# Exercise directions
Quote the passage from the Matthew 1:23 text below, starting with "Matthew 1:23 is" and going on through "is, God with us.".

Matthew 1:23 is the 23rd verse of the first chapter in the Gospel of Matthew in the New Testament. Joseph has just been informed of the nature of Jesus by an angel and in this verse the author of Matthew relates this to a quote from the Old Testament.

Content
The original Koine Greek, according to Westcott and Hort, reads:
ιδου η παρθενος εν γαστρι εξει και τεξεται υιον και καλεσουσιν το
ονομα αυτου εμμανουηλ ο εστιν μεθερμηνευομενον μεθ ημων ο θεος

In the King James Version of the Bible the text reads:
Behold, a virgin shall be with child, and shall bring forth a
son, and they shall call his name Emmanuel, which being
interpreted is, God with us.

The World English Bible translates the passage as:
"Behold, the virgin shall be with child, and shall bring
forth a son. They shall call his name Immanuel;" which is,
being interpreted, "God with us."

For a collection of other versions see BibleHub Matthew 1:23

Analysis
The quote is from Isaiah 7:14 with Matthew using the same wording as the Septuagint (LXX). The one alteration is that the phrase "they shall name" is changed to "you shall name." This switches the meaning somewhat from Immanuel being a title proclaimed by the people to a name given by Joseph. The author of Matthew still treats the name as more of a title as Joseph actually names his son Jesus. The Masoretic text has the unspecified "and shall name".

There is much debate over the meaning of Isaiah 7:14.  Most scholars today claim the Hebrew word 'almah, used in Isaiah, would more accurately be translated as young woman rather than virgin. However, the Septuagint version of Isaiah, which was translated by seventy Jewish scholars in the 2nd century BCE, and the Gospel of Matthew both use the Greek word parthenos, which unambiguously translates as virgin. Biblical scholar Margaret Barker points out that the text uses the definite article, reading ha-'almah and therefore The Virgin, an ancient title for the Holy Spirit. This view is supported by the apocryphal Gospel of the Hebrews in which Jesus refers to the Holy Spirit as his mother. For a full discussion of this debate see Virgin Birth.

# Material shown
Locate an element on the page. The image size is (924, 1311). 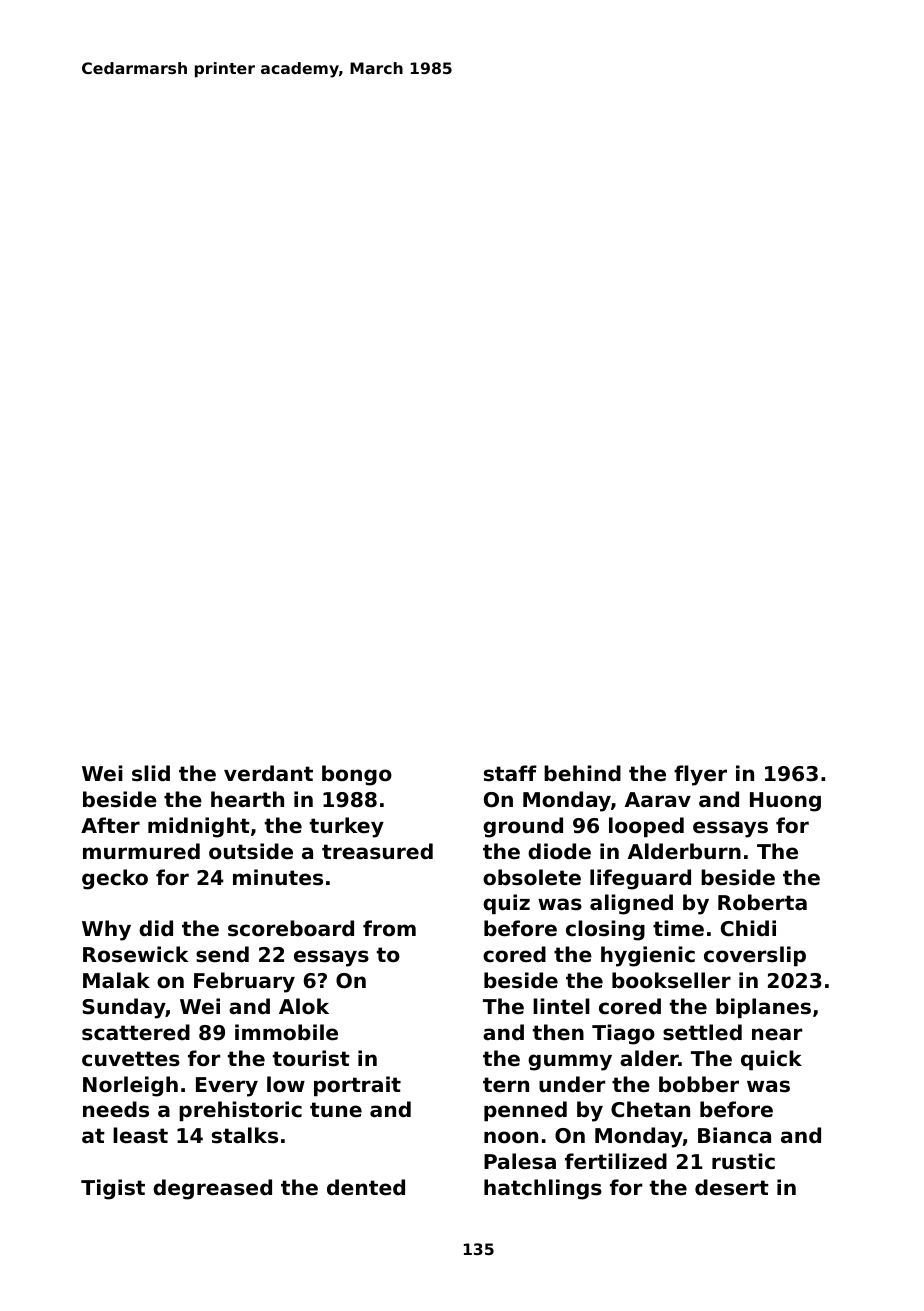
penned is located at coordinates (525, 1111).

...

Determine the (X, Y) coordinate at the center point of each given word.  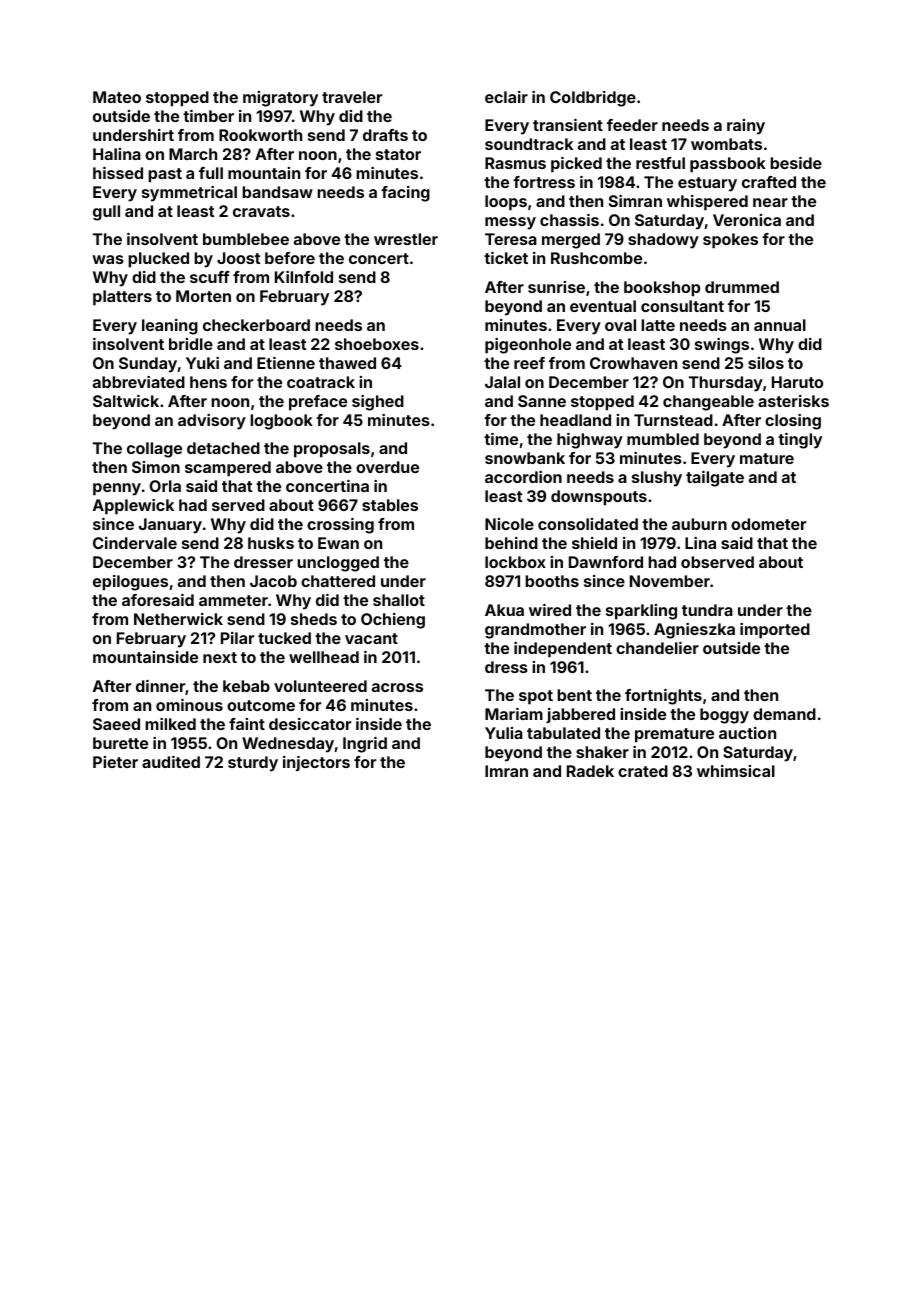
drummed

# Exercise result
Matthew 1:23 is the 23rd verse of the first chapter in the Gospel of Matthew in the New Testament. Joseph has just been informed of the nature of Jesus by an angel and in this verse the author of Matthew relates this to a quote from the Old Testament.

Content
The original Koine Greek, according to Westcott and Hort, reads:
ιδου η παρθενος εν γαστρι εξει και τεξεται υιον και καλεσουσιν το
ονομα αυτου εμμανουηλ ο εστιν μεθερμηνευομενον μεθ ημων ο θεος

In the King James Version of the Bible the text reads:
Behold, a virgin shall be with child, and shall bring forth a
son, and they shall call his name Emmanuel, which being
interpreted is, God with us.